Paige is an advocate for making our schools much healthier, from the supplies they require kids to use to the cleansers they deploy when they mop up the floors and clean the bathrooms. In “Learning Your ABCs and PCBs,” Paige asks, “Can school be more a setback than a safe haven?” She reports that supermodel Cindy Crawford pulled her two children out of Malibu High School because she was concerned about elevated levels of toxic PCBs that were found in classroom window caulking. Other moms pressured their own schools to test paint and water for lead and other deadly pollutants. In the book, you’ll meet Jennifer Hankey, the Atlanta mother of two who started Healthy Green Schools to reduce classroom exposures that could make kids sick.
Paige is the first to acknowledge that our best intentions can sometimes backfire.
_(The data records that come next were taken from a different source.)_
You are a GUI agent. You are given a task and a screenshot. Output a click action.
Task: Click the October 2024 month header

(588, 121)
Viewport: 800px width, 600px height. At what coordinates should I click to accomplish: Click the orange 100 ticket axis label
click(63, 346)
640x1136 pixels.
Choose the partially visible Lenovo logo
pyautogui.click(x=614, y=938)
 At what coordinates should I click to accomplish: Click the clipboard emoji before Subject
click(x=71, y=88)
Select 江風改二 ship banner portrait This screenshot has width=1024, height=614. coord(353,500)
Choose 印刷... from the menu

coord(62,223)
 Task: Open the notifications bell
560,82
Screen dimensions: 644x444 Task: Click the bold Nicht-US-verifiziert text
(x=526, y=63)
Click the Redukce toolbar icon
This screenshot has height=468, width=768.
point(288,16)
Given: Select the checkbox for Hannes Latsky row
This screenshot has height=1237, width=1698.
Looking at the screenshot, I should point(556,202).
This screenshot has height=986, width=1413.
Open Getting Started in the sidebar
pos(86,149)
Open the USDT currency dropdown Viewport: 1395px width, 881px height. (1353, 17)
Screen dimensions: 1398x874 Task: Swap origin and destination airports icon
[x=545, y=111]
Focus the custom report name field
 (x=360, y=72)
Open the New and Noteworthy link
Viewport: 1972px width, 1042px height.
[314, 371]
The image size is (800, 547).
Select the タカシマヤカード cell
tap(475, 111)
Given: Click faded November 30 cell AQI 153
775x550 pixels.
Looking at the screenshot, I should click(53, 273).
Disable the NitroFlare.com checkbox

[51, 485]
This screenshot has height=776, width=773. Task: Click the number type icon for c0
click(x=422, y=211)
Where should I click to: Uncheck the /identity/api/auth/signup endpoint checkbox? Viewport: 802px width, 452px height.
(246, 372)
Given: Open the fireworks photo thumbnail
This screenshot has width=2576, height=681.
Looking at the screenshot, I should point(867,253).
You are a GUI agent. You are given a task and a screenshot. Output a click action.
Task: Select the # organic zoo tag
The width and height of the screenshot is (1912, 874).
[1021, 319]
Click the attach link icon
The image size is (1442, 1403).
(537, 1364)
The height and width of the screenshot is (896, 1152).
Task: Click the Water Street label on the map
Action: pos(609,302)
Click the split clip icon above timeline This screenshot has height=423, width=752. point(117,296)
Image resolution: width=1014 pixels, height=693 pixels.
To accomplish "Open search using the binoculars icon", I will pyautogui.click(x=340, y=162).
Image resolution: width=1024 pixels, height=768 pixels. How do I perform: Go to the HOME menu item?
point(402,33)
She tries to use a home aquaculture tank to grow plants to purify her family’s indoor air, only to discover the plants covered with moldy spores that could actually be making the air worse. She was an early proponent of BPA-free plastic, and then was as dismayed as the rest of us when we learned that “BPA-free” didn’t necessarily mean it was safe (as I wrote about for Moms Clean Air Force here).
And those biodegradable dog waste bags you might have picked up because, well, they’re biodegradable. Skip ’em, advises Paige. They just create more climate-changing methane gas in the landfill. “You’re probably better off just repurposing your used ziplocks and random packaging.”
On top of everything else, Paige is a movie star. Well, sort of.
Her bestie is Alysia Reiner, of Orange is the New Black TV fame and the recently released, “Equity,” about women power brokers on Wall Street. Paige appears in the movie’s opening scene, along with Alysia, who is a passionate eco mom in her own right. You can read my interview with Alysia for Moms Clean Air Force here. In the foreword of Paige’s book, Alysia writes as if she were imagining the thoughts of her seven-year-old daughter, who she thinks would recommend Spit That Out! unequivocally:
“I suggest you buy and read this book because I think it will help a lot with you and your children. A lot of the things that this book tells you are not on any of the labels of any of the things you buy.”
Exactly. Spit That Out! gives you a point of departure if you’re just getting started, and inspiration to keep going if you’re starting to get a little fed up.
“What we don’t know won’t hurt us” is no longer an option, says Paige. “The answers are at our fingertips.”